ROMA, 8 AGO – La Padania ''svela in esclusiva cosa nasconda tra le sue macchinose pieghe il decreto interministeriale che ha reintrodotto i ticket.
Dietro si nasconde di fatto una 'doppia esenzione'. La nuova partecipazione alla copertura dei ticket decisa da alcuni alti dirigenti dei ministeri della Salute e dell'Economia, che la Padania documenta con tabelle ministeriali alla mano – si afferma in una nota del quotidiano leghista – scarica l'intero onere sulle regioni che hanno sempre dichiarato il flusso di spesa sanitario dei ticket dei cittadini non esenti.
Un esempio su tutti: la Lombardia paghera' in relazione ai 10 milioni di ricette a pagamento emesse, a fronte di 10 milioni di abitanti. Il Veneto per le 7,5 milioni di ricette a fronte di 5 milioni di abitanti.
La Campania, regione gia' commissariata? Ha prescritto appena 1,7 milioni di ricette a pagamento a fronte di una popolazione di 5,8 milioni di abitanti. Tutti gli altri sono esenti. Idem per la Sicilia, con 2,2 milioni di ricette e 5 milioni di abitanti.

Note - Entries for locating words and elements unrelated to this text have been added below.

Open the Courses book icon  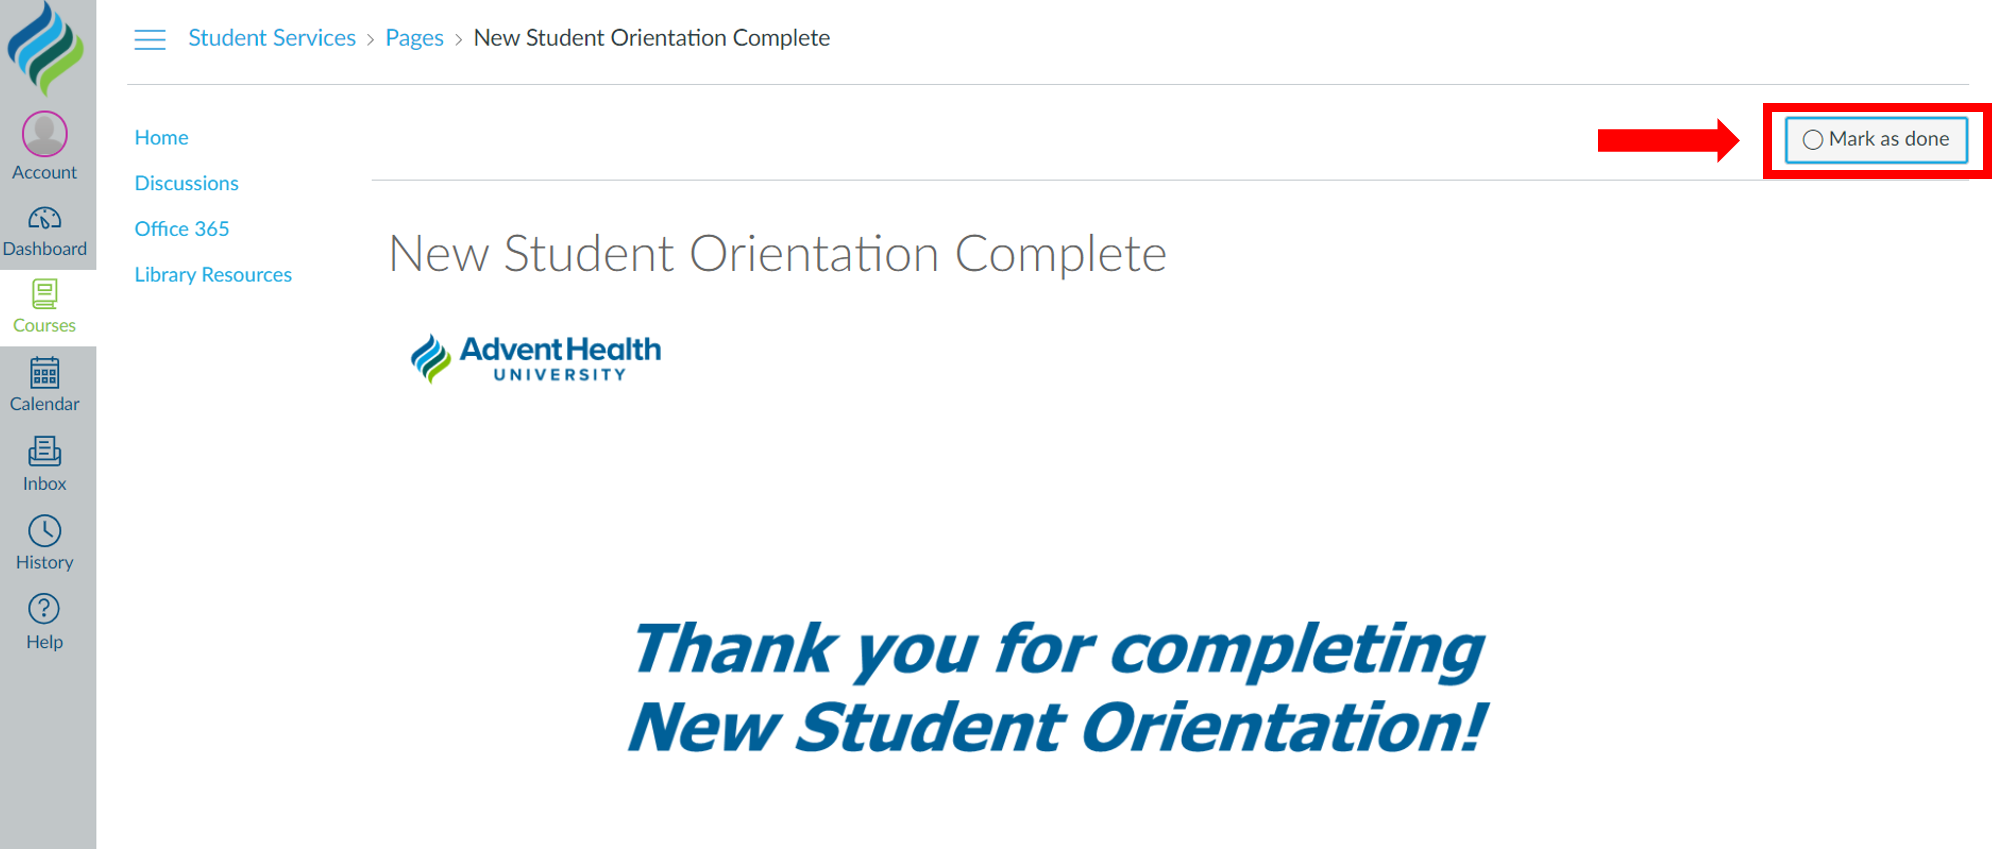[x=45, y=294]
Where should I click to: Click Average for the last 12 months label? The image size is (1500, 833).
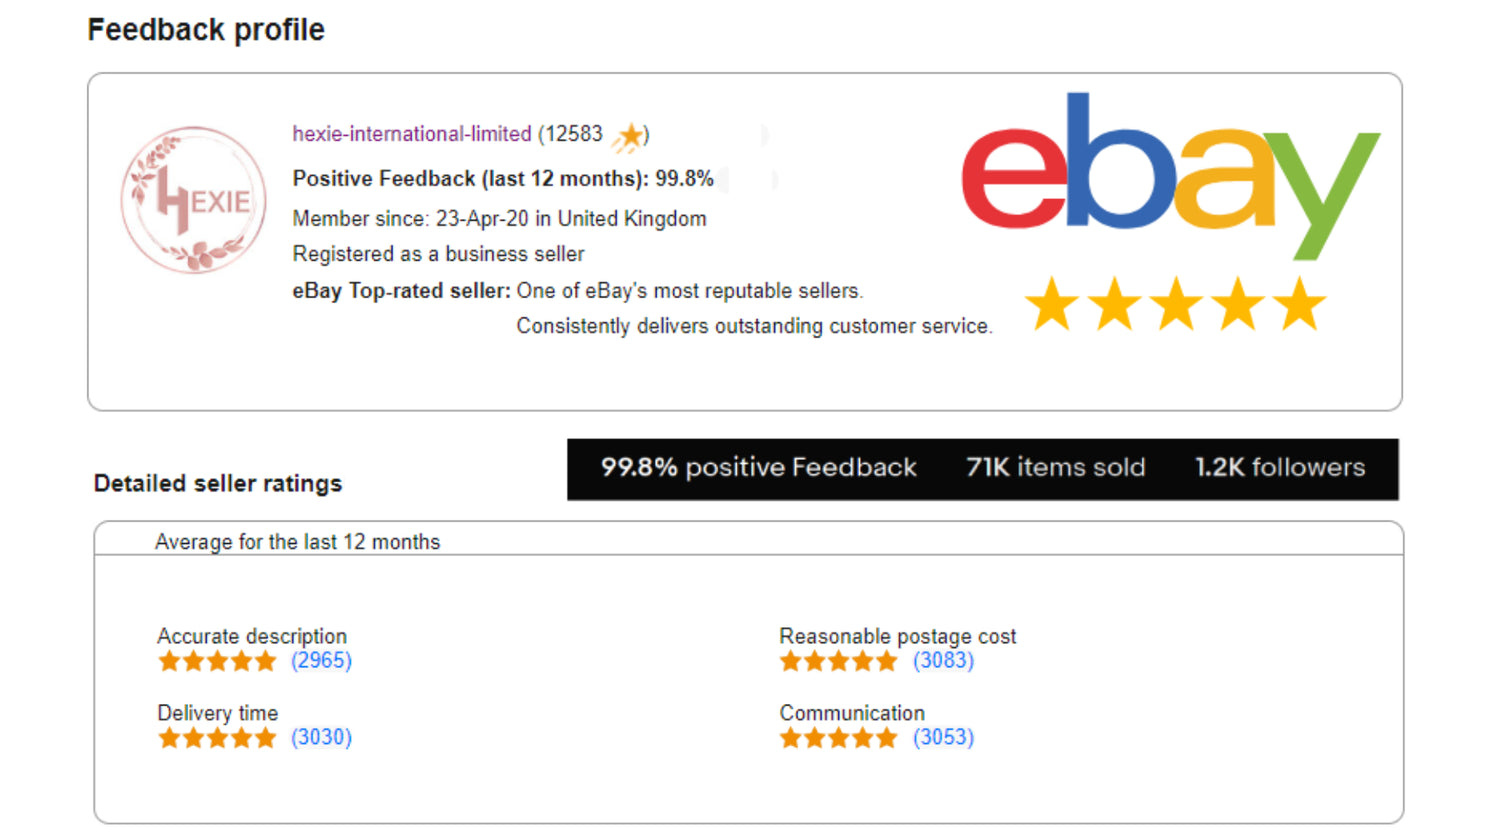tap(297, 542)
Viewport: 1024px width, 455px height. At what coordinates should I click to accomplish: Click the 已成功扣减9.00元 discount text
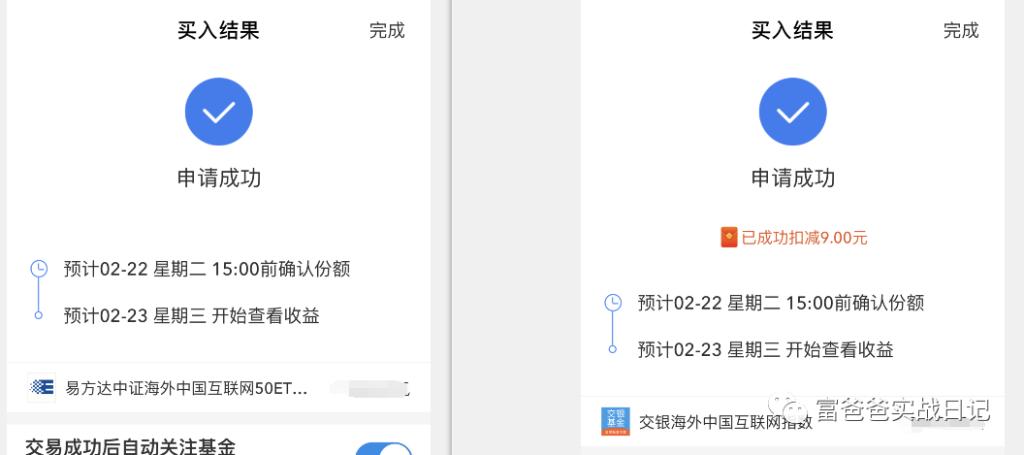pyautogui.click(x=804, y=238)
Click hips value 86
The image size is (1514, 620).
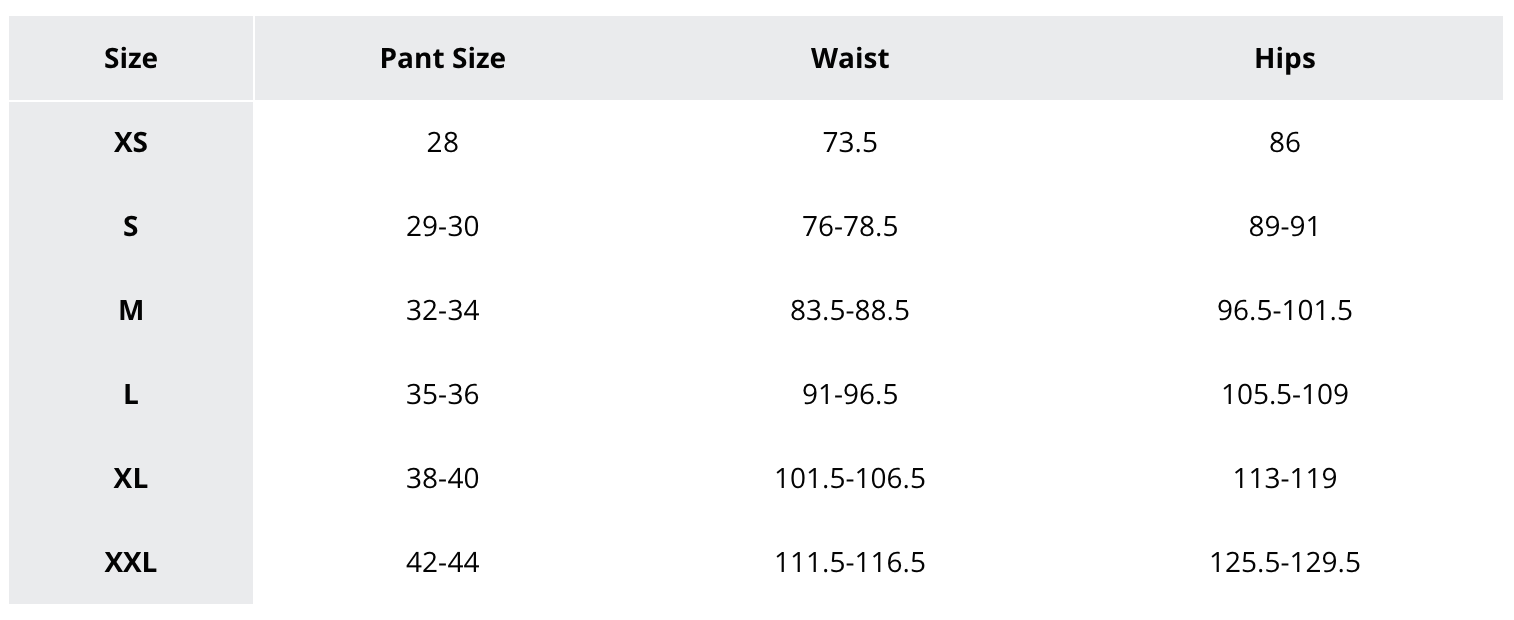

Di piu': il raffronto, impongono gli uffici, va parametrato con i flussi fino all'anno 2007. Quella che il quotidiano ha gia' ribattezzato come 'la gabola dei ticket' di fatto impone una ripartizione regionale sproporzionata della copertura della spesa. Dopo la presa di posizione del sottosegretario Francesca Martini, ad alzare la voce ora e' l'assessore regionale del Veneto, Luca Coletto. La battaglia sui ticket – conclude la nota – e' appena iniziata''.